■ **Records supplied**
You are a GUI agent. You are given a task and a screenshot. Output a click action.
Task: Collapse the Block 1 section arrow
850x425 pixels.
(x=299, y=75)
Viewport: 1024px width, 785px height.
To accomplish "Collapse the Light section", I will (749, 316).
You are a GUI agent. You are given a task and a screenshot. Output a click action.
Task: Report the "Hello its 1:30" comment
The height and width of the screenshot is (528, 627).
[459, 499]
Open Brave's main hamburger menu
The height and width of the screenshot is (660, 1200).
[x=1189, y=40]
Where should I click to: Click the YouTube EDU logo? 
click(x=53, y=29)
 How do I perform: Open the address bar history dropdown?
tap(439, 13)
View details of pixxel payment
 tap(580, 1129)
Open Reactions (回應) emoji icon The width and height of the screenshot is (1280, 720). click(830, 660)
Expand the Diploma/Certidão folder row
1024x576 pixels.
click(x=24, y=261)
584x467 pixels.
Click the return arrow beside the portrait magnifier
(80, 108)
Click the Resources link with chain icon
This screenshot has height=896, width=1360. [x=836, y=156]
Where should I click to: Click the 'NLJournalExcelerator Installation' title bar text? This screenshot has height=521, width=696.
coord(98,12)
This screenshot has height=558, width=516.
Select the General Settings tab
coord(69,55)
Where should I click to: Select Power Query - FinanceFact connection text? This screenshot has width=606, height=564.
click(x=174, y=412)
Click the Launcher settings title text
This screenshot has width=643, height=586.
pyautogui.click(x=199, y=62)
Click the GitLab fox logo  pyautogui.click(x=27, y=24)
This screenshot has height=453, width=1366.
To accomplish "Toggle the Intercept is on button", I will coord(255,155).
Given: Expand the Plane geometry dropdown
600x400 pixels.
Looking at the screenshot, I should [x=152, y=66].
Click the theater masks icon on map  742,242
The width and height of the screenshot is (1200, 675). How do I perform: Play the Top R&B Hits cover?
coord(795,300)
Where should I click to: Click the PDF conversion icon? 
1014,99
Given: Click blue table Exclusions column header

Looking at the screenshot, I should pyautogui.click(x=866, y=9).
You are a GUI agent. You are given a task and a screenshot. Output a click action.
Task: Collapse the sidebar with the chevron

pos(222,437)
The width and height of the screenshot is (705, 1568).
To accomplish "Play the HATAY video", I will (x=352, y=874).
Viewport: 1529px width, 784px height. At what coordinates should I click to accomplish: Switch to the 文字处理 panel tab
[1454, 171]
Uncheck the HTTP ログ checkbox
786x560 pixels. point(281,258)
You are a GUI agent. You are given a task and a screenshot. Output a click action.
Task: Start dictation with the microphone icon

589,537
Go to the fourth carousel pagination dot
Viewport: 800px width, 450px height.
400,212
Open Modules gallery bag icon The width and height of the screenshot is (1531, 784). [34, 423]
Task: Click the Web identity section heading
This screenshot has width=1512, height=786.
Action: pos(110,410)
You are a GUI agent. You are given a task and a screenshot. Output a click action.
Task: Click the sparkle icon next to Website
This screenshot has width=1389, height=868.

■ **Task description**
Set down the entries above once more, verbatim.

■ **Task answer**
You are a GUI agent. You are given a task and a screenshot. Output a click action.
Task: Collapse the Block 1 section arrow
850x425 pixels.
(x=299, y=75)
Viewport: 1024px width, 785px height.
To accomplish "Collapse the Light section", I will (749, 316).
You are a GUI agent. You are given a task and a screenshot. Output a click action.
Task: Report the "Hello its 1:30" comment
The height and width of the screenshot is (528, 627).
[459, 499]
Open Brave's main hamburger menu
The height and width of the screenshot is (660, 1200).
[x=1189, y=40]
Where should I click to: Click the YouTube EDU logo? 
click(x=53, y=29)
 How do I perform: Open the address bar history dropdown?
tap(439, 13)
View details of pixxel payment
 tap(580, 1129)
Open Reactions (回應) emoji icon The width and height of the screenshot is (1280, 720). click(830, 660)
Expand the Diploma/Certidão folder row
1024x576 pixels.
click(x=24, y=261)
584x467 pixels.
Click the return arrow beside the portrait magnifier
(80, 108)
Click the Resources link with chain icon
This screenshot has height=896, width=1360. [x=836, y=156]
Where should I click to: Click the 'NLJournalExcelerator Installation' title bar text? This screenshot has height=521, width=696.
coord(98,12)
This screenshot has height=558, width=516.
Select the General Settings tab
coord(69,55)
Where should I click to: Select Power Query - FinanceFact connection text? This screenshot has width=606, height=564.
click(x=174, y=412)
Click the Launcher settings title text
This screenshot has width=643, height=586.
pyautogui.click(x=199, y=62)
Click the GitLab fox logo  pyautogui.click(x=27, y=24)
This screenshot has height=453, width=1366.
To accomplish "Toggle the Intercept is on button", I will coord(255,155).
Given: Expand the Plane geometry dropdown
600x400 pixels.
Looking at the screenshot, I should [x=152, y=66].
Click the theater masks icon on map  742,242
The width and height of the screenshot is (1200, 675). How do I perform: Play the Top R&B Hits cover?
coord(795,300)
Where should I click to: Click the PDF conversion icon? 
1014,99
Given: Click blue table Exclusions column header

Looking at the screenshot, I should pyautogui.click(x=866, y=9).
You are a GUI agent. You are given a task and a screenshot. Output a click action.
Task: Collapse the sidebar with the chevron

pos(222,437)
The width and height of the screenshot is (705, 1568).
To accomplish "Play the HATAY video", I will (x=352, y=874).
Viewport: 1529px width, 784px height. At what coordinates should I click to accomplish: Switch to the 文字处理 panel tab
[1454, 171]
Uncheck the HTTP ログ checkbox
786x560 pixels. point(281,258)
You are a GUI agent. You are given a task and a screenshot. Output a click action.
Task: Start dictation with the microphone icon

589,537
Go to the fourth carousel pagination dot
Viewport: 800px width, 450px height.
400,212
Open Modules gallery bag icon The width and height of the screenshot is (1531, 784). [34, 423]
Task: Click the Web identity section heading
This screenshot has width=1512, height=786.
Action: pos(110,410)
You are a GUI agent. You are given a task and a screenshot. Output a click action.
Task: Click the sparkle icon next to Website
This screenshot has width=1389, height=868.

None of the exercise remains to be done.